Stored data entries
* begin *

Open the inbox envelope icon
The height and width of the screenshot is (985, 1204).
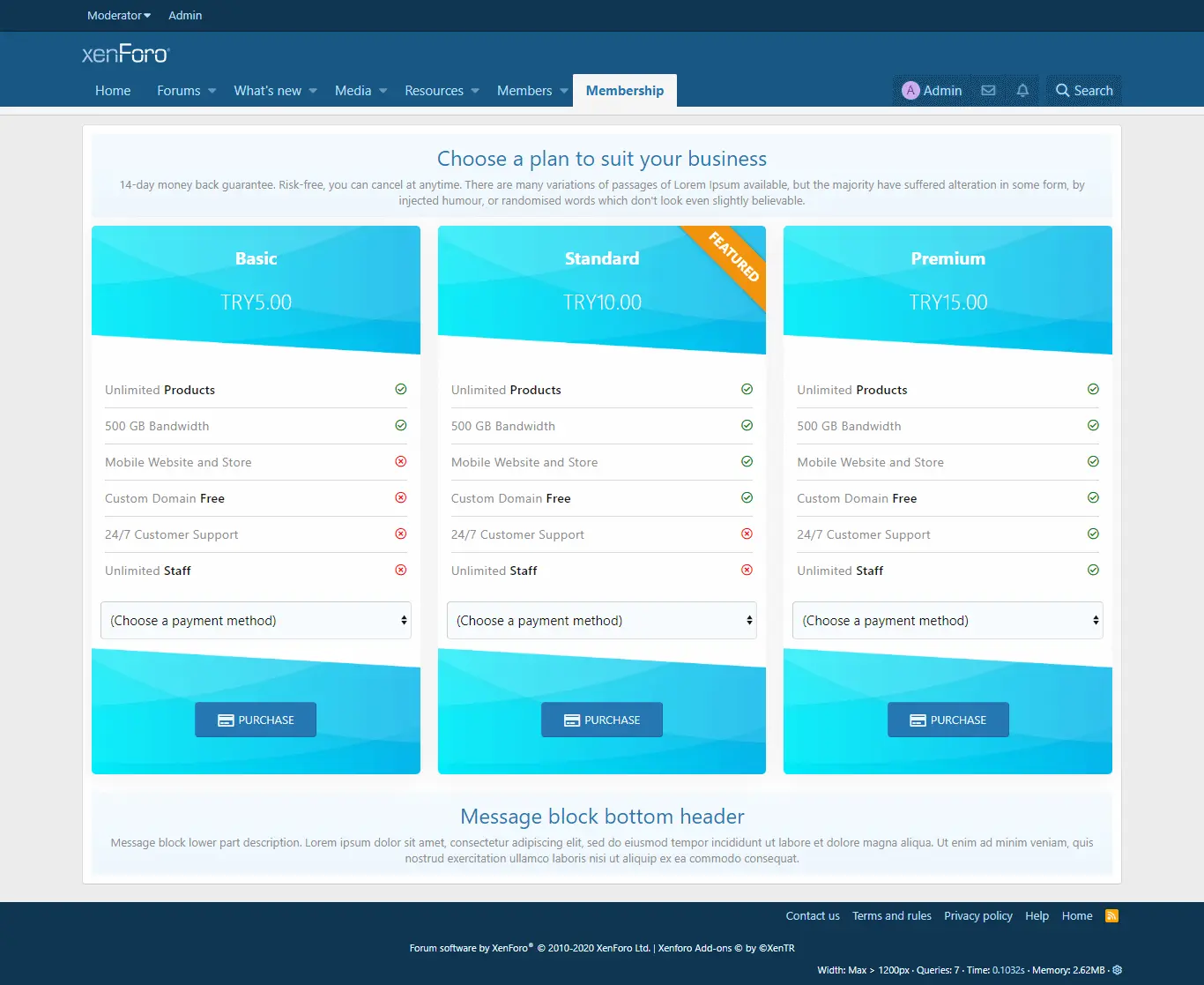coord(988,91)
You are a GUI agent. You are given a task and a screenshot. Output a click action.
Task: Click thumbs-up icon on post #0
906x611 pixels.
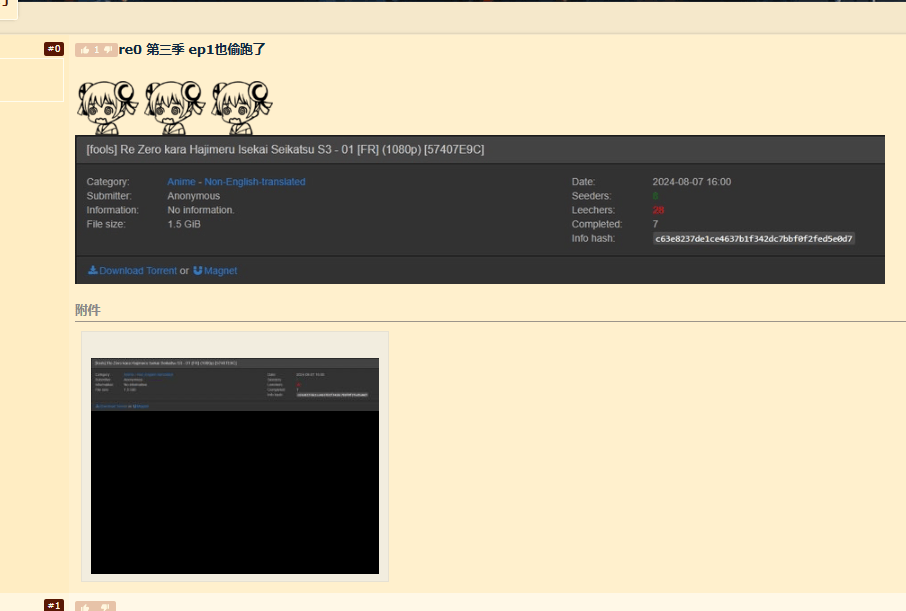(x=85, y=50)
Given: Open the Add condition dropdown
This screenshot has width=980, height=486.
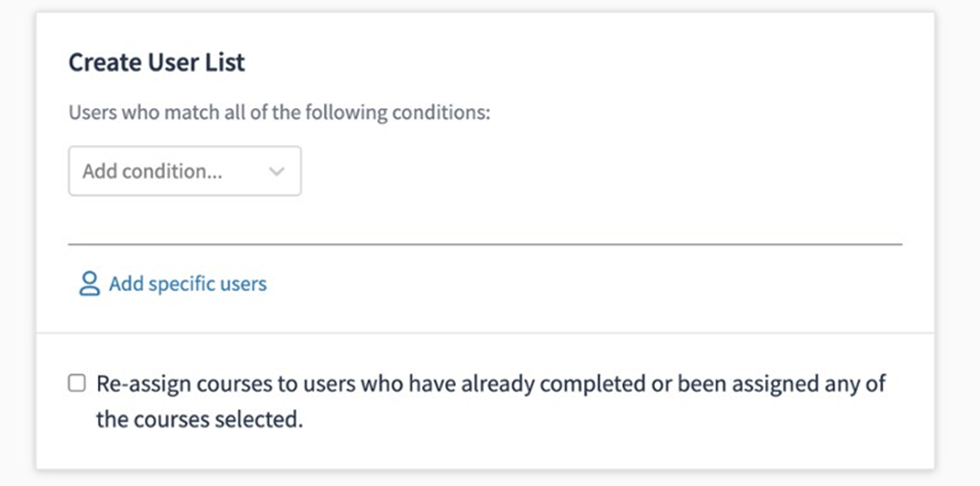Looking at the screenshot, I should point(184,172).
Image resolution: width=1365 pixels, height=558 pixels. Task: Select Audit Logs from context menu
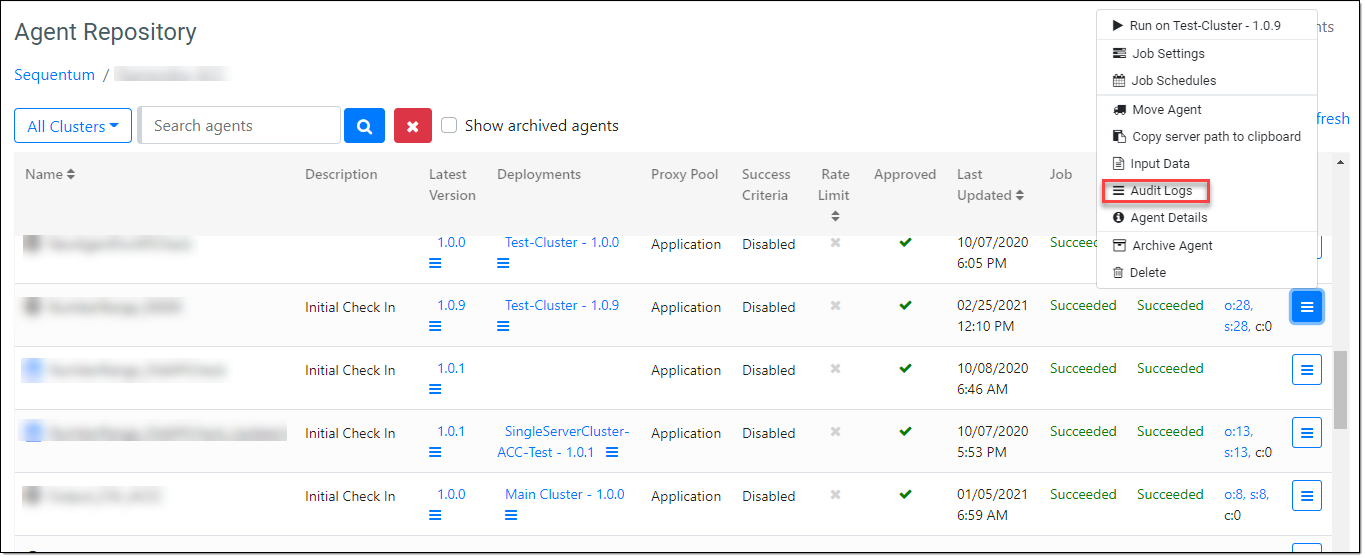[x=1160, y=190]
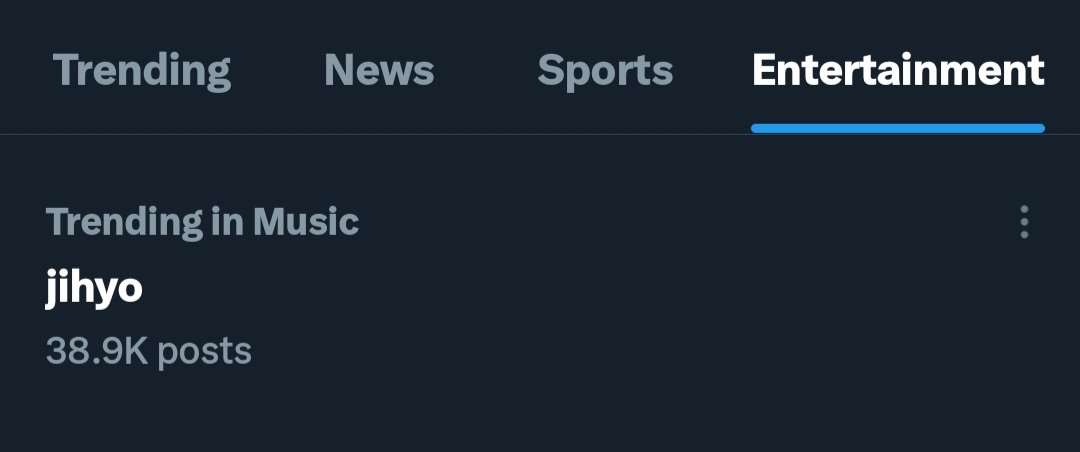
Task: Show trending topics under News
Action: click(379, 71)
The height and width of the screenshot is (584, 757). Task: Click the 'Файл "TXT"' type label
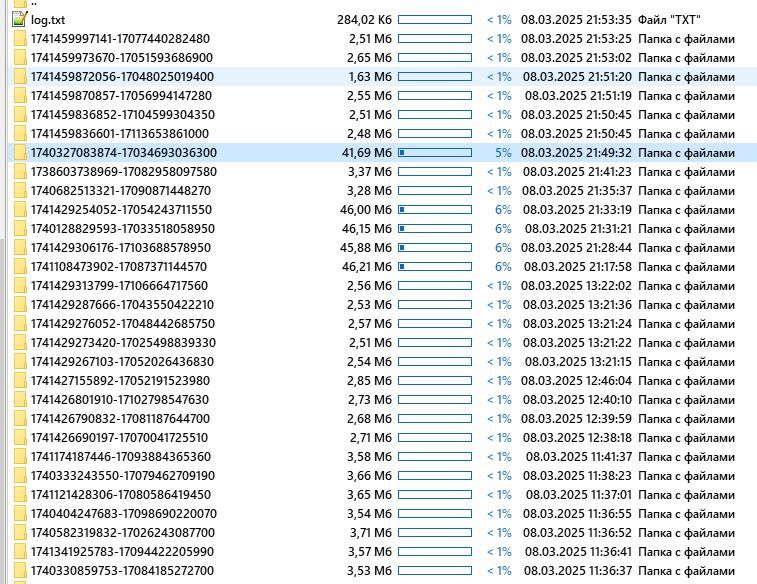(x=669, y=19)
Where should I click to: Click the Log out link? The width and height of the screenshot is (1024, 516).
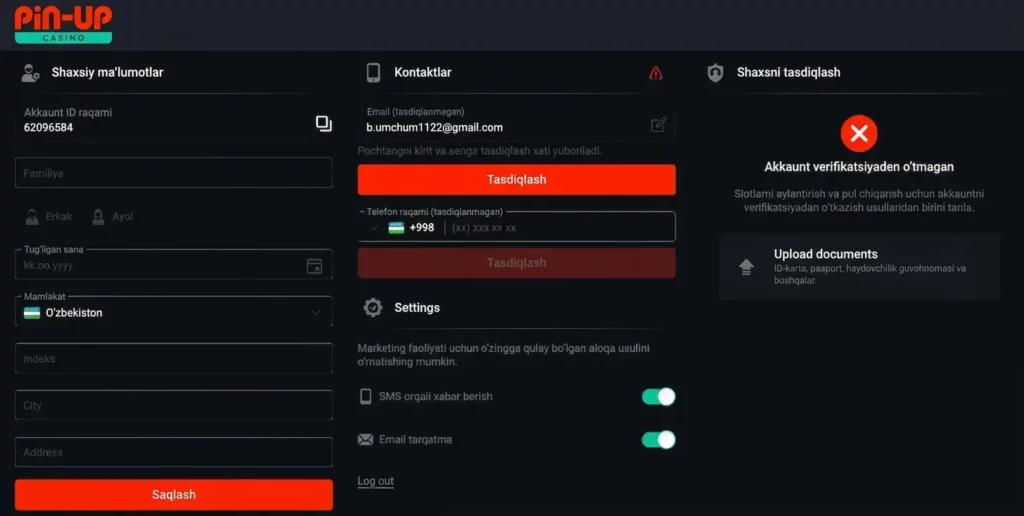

* end *

▸ TASK REQUIREMENTS
Retype all the records above line for line, without any changes, and omit the pictures from your output.

▸ OUTPUT OF THE EXERCISE
Open the inbox envelope icon
The height and width of the screenshot is (985, 1204).
coord(988,91)
You are a GUI agent. You are given a task and a screenshot. Output a click action.
Task: Click thumbs-up icon on post #0
906x611 pixels.
(x=85, y=50)
Given: Open the Add condition dropdown
This screenshot has width=980, height=486.
Looking at the screenshot, I should point(184,172).
Image resolution: width=1365 pixels, height=558 pixels. Task: Select Audit Logs from context menu
[x=1160, y=190]
Task: Show trending topics under News
Action: click(379, 71)
The height and width of the screenshot is (584, 757). Task: Click the 'Файл "TXT"' type label
(x=669, y=19)
Where should I click to: Click the Log out link? The width and height of the screenshot is (1024, 516).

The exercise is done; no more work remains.